I think you have it backwards.
The stability you're arguing for is a feature for servers, an area where Linux traditionally does well.
To get the penetration into userland you want you need the new features, you need attempts to support buggy new hardware that was written to work under Windows and has weird behaviour in other places.
As for the topic at hand Systemd helps fix the problems you're talking about. Part of the bugginess is from different systems interacting and the amount of complexity those devs have to deal with. Systemd takes a chunk of that complexity away from those systems and moves it down one level. Even if the critics are right and this is a disaster for servers it should still improve stability in userland.
I stole this Sig
So you trust that the journald binary reads the "don't save data" boolean value and doesn't just ignore it, or worse, ignores it and executes this shell script:
Or, more plausibly, does all that in a binary blob? Sure. It's open source. Sure I can check the code and compile it myself to make sure it meets my need for security. But one of the things about using these "pre-built" distros is that I'm probably using it to save time and money, which means I don't want to be bothered with doing a code check and recompile on every single init package. That's the beauty of init scripts that everyone has apparently missed in this debate. One human readable script for each daemon running, so the configuration of a daemon can be gleaned over for any questionable bits and edited in less than 10 minutes. And being scripts, they're all plain text that's automatically executable. I don't need to read over source, find an issue, edit it out, and then recompile the entire init code into a binary for that daemon to make use of it. That goes for PID 1 as well. If it's not a script that can be quickly edited and then it's ready for the next boot cycle without wasting process cycles for recompilation I don't want it on my production server.

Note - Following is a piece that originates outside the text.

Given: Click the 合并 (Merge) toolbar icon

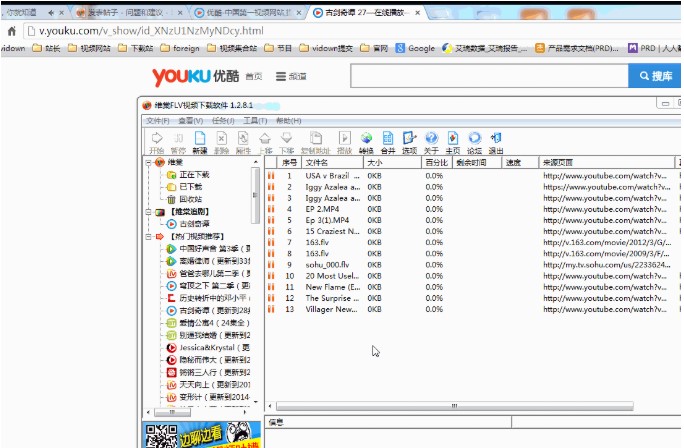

There is a confusion of two aspects of "monolithic" here, and unfortunately Poettering did not clarify it well:
1) "Monolithic" in terms of a single repository for all code. The systemd project is monolithic in this respect, and Poettering is absolutely correct that this is the classic Unix way. All the *BSDs are maintained this way. Linux is thus, as he correctly points out, the anomoly.
2) "Monolithic" in terms of tools that depend on each other. The systemd system is not monolithic in this respect. The only two required components are journald and udev. Everything else is entirely optional and replaceable, but "recommended" in the sense that the people working on the project really think that these components, written from scratch, are of better quality and consistency than the existing components they replace. But some hysterical people hear this recommendation as "forcing it down our throats". Distro makers will decide which components to use, whether those in the systemd project or the existing ones. Obviously, the existing ones have the benefit of maturity.
Also, he doesn't point this out in this interview, but these new components are also better at reporting errors in a way that the whole init would be more robust when certain components have partial failures (and systemd knows how to deal with them). This is especially crucial for servers with complicated, layered network stacks. People say that systemd is for desktops, but really it is just as important for servers to have a robust initialization of services.